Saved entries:
────────────────

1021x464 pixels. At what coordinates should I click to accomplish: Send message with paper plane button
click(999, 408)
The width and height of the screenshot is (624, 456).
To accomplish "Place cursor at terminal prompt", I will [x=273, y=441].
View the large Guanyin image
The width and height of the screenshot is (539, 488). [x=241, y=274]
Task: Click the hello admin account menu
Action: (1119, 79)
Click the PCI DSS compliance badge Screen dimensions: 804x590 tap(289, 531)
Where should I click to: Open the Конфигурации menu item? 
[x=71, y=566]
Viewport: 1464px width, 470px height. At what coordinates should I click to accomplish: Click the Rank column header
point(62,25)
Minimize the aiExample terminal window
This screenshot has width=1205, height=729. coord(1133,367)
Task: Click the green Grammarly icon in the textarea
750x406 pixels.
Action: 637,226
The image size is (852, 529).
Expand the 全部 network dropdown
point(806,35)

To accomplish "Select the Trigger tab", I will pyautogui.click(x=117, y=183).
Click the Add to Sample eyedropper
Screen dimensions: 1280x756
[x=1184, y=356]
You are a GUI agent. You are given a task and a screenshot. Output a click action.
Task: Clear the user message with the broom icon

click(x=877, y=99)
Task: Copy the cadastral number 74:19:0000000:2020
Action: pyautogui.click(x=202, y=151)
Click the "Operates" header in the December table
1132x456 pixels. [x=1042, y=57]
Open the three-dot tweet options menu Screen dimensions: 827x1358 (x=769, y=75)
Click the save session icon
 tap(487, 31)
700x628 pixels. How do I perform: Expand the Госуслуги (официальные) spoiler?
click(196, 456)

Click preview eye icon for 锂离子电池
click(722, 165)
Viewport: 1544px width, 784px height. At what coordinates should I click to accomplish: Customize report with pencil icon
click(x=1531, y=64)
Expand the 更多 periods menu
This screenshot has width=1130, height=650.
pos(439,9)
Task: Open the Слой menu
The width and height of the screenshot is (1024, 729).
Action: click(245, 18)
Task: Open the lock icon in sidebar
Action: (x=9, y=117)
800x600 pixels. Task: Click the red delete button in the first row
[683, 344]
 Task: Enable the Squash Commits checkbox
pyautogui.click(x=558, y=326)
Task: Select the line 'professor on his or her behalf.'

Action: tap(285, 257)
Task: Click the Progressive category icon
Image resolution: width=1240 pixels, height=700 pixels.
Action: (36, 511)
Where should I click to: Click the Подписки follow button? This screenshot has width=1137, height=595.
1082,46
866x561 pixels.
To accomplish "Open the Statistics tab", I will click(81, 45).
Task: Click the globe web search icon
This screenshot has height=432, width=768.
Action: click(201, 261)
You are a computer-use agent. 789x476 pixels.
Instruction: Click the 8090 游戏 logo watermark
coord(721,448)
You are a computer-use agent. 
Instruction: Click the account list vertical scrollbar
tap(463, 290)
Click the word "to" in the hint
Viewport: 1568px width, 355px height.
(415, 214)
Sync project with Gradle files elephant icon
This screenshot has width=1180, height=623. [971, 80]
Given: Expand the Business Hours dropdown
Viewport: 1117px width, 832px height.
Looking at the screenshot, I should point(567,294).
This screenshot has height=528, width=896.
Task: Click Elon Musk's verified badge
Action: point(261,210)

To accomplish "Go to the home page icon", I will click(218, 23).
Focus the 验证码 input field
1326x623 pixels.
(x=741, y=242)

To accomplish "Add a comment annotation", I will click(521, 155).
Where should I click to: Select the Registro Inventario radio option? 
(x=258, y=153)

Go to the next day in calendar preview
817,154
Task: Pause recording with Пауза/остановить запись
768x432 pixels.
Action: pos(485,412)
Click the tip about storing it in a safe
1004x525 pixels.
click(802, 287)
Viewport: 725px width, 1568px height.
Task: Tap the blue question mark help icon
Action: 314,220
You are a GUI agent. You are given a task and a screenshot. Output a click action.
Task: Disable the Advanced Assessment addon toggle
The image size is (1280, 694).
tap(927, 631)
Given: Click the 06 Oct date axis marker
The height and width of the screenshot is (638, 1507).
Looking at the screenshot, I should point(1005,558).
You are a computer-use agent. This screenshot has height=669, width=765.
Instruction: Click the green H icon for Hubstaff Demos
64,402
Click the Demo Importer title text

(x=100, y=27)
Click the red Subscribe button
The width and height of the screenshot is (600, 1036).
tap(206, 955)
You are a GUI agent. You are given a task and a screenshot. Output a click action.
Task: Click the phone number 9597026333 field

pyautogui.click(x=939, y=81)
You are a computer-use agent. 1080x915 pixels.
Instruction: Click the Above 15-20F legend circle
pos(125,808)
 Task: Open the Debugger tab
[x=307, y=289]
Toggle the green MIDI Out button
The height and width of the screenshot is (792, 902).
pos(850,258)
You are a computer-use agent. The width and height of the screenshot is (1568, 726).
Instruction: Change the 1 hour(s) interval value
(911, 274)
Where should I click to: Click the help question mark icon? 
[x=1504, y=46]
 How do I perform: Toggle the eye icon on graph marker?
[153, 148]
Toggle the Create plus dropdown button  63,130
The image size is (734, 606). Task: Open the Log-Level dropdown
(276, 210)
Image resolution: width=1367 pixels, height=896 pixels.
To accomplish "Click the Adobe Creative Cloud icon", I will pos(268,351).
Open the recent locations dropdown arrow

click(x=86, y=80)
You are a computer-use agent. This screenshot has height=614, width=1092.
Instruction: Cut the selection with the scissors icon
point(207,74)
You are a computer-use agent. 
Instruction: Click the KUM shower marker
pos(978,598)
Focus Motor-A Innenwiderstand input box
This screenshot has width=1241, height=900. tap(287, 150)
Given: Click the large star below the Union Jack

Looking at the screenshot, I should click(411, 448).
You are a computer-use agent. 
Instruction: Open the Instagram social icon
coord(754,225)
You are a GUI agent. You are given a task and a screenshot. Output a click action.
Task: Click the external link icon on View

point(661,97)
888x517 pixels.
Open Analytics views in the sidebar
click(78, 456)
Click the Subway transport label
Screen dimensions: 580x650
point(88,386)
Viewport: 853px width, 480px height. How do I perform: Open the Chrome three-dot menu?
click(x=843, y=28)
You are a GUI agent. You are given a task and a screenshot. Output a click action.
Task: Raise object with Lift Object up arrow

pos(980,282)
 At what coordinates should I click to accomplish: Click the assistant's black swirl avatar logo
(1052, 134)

────────────────

TASK REQUIREMENTS: Reproduce all the records, exactly and in full.

RESPONSE:
1021x464 pixels. At what coordinates should I click to accomplish: Send message with paper plane button
click(999, 408)
The width and height of the screenshot is (624, 456).
To accomplish "Place cursor at terminal prompt", I will [x=273, y=441].
View the large Guanyin image
The width and height of the screenshot is (539, 488). [x=241, y=274]
Task: Click the hello admin account menu
Action: (1119, 79)
Click the PCI DSS compliance badge Screen dimensions: 804x590 tap(289, 531)
Where should I click to: Open the Конфигурации menu item? 
[x=71, y=566]
Viewport: 1464px width, 470px height. At what coordinates should I click to accomplish: Click the Rank column header
point(62,25)
Minimize the aiExample terminal window
This screenshot has width=1205, height=729. coord(1133,367)
Task: Click the green Grammarly icon in the textarea
750x406 pixels.
Action: 637,226
The image size is (852, 529).
Expand the 全部 network dropdown
point(806,35)

To accomplish "Select the Trigger tab", I will pyautogui.click(x=117, y=183).
Click the Add to Sample eyedropper
Screen dimensions: 1280x756
[x=1184, y=356]
You are a GUI agent. You are given a task and a screenshot. Output a click action.
Task: Clear the user message with the broom icon

click(x=877, y=99)
Task: Copy the cadastral number 74:19:0000000:2020
Action: pyautogui.click(x=202, y=151)
Click the "Operates" header in the December table
1132x456 pixels. [x=1042, y=57]
Open the three-dot tweet options menu Screen dimensions: 827x1358 (x=769, y=75)
Click the save session icon
 tap(487, 31)
700x628 pixels. How do I perform: Expand the Госуслуги (официальные) spoiler?
click(196, 456)

Click preview eye icon for 锂离子电池
click(722, 165)
Viewport: 1544px width, 784px height. At what coordinates should I click to accomplish: Customize report with pencil icon
click(x=1531, y=64)
Expand the 更多 periods menu
This screenshot has width=1130, height=650.
pos(439,9)
Task: Open the Слой menu
The width and height of the screenshot is (1024, 729).
Action: click(245, 18)
Task: Open the lock icon in sidebar
Action: (x=9, y=117)
800x600 pixels. Task: Click the red delete button in the first row
[683, 344]
 Task: Enable the Squash Commits checkbox
pyautogui.click(x=558, y=326)
Task: Select the line 'professor on his or her behalf.'

Action: tap(285, 257)
Task: Click the Progressive category icon
Image resolution: width=1240 pixels, height=700 pixels.
Action: (36, 511)
Where should I click to: Click the Подписки follow button? This screenshot has width=1137, height=595.
1082,46
866x561 pixels.
To accomplish "Open the Statistics tab", I will click(81, 45).
Task: Click the globe web search icon
This screenshot has height=432, width=768.
Action: click(201, 261)
You are a computer-use agent. 789x476 pixels.
Instruction: Click the 8090 游戏 logo watermark
coord(721,448)
You are a computer-use agent. 
Instruction: Click the account list vertical scrollbar
tap(463, 290)
Click the word "to" in the hint
Viewport: 1568px width, 355px height.
(415, 214)
Sync project with Gradle files elephant icon
This screenshot has width=1180, height=623. [971, 80]
Given: Expand the Business Hours dropdown
Viewport: 1117px width, 832px height.
Looking at the screenshot, I should point(567,294).
This screenshot has height=528, width=896.
Task: Click Elon Musk's verified badge
Action: point(261,210)

To accomplish "Go to the home page icon", I will click(218, 23).
Focus the 验证码 input field
1326x623 pixels.
(x=741, y=242)

To accomplish "Add a comment annotation", I will click(521, 155).
Where should I click to: Select the Registro Inventario radio option? 
(x=258, y=153)

Go to the next day in calendar preview
817,154
Task: Pause recording with Пауза/остановить запись
768x432 pixels.
Action: pos(485,412)
Click the tip about storing it in a safe
1004x525 pixels.
click(802, 287)
Viewport: 725px width, 1568px height.
Task: Tap the blue question mark help icon
Action: 314,220
You are a GUI agent. You are given a task and a screenshot. Output a click action.
Task: Disable the Advanced Assessment addon toggle
The image size is (1280, 694).
tap(927, 631)
Given: Click the 06 Oct date axis marker
The height and width of the screenshot is (638, 1507).
Looking at the screenshot, I should point(1005,558).
You are a computer-use agent. This screenshot has height=669, width=765.
Instruction: Click the green H icon for Hubstaff Demos
64,402
Click the Demo Importer title text

(x=100, y=27)
Click the red Subscribe button
The width and height of the screenshot is (600, 1036).
tap(206, 955)
You are a GUI agent. You are given a task and a screenshot. Output a click action.
Task: Click the phone number 9597026333 field

pyautogui.click(x=939, y=81)
You are a computer-use agent. 1080x915 pixels.
Instruction: Click the Above 15-20F legend circle
pos(125,808)
 Task: Open the Debugger tab
[x=307, y=289]
Toggle the green MIDI Out button
The height and width of the screenshot is (792, 902).
pos(850,258)
You are a computer-use agent. The width and height of the screenshot is (1568, 726).
Instruction: Change the 1 hour(s) interval value
(911, 274)
Where should I click to: Click the help question mark icon? 
[x=1504, y=46]
 How do I perform: Toggle the eye icon on graph marker?
[153, 148]
Toggle the Create plus dropdown button  63,130
The image size is (734, 606). Task: Open the Log-Level dropdown
(276, 210)
Image resolution: width=1367 pixels, height=896 pixels.
To accomplish "Click the Adobe Creative Cloud icon", I will pos(268,351).
Open the recent locations dropdown arrow

click(x=86, y=80)
You are a computer-use agent. This screenshot has height=614, width=1092.
Instruction: Cut the selection with the scissors icon
point(207,74)
You are a computer-use agent. 
Instruction: Click the KUM shower marker
pos(978,598)
Focus Motor-A Innenwiderstand input box
This screenshot has width=1241, height=900. tap(287, 150)
Given: Click the large star below the Union Jack

Looking at the screenshot, I should click(411, 448).
You are a computer-use agent. 
Instruction: Open the Instagram social icon
coord(754,225)
You are a GUI agent. You are given a task and a screenshot. Output a click action.
Task: Click the external link icon on View

point(661,97)
888x517 pixels.
Open Analytics views in the sidebar
click(78, 456)
Click the Subway transport label
Screen dimensions: 580x650
point(88,386)
Viewport: 853px width, 480px height. How do I perform: Open the Chrome three-dot menu?
click(x=843, y=28)
You are a GUI agent. You are given a task and a screenshot. Output a click action.
Task: Raise object with Lift Object up arrow

pos(980,282)
 At what coordinates should I click to accomplish: Click the assistant's black swirl avatar logo
(1052, 134)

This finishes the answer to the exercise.